[Data provided]
################
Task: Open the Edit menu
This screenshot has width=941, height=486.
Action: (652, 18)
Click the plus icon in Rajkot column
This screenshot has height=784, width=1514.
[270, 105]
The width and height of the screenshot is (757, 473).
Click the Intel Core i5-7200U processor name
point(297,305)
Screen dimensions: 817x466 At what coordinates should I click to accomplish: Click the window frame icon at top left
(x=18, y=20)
################
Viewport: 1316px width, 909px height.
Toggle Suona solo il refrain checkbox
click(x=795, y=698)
################
Starting with the line with "Task: Open the Edit menu" above and going on through the line with "The width and", transcribe every line exactly, both ends included, and add nothing.

[Response to the exercise]
Task: Open the Edit menu
This screenshot has width=941, height=486.
Action: (652, 18)
Click the plus icon in Rajkot column
This screenshot has height=784, width=1514.
[270, 105]
The width and height of the screenshot is (757, 473).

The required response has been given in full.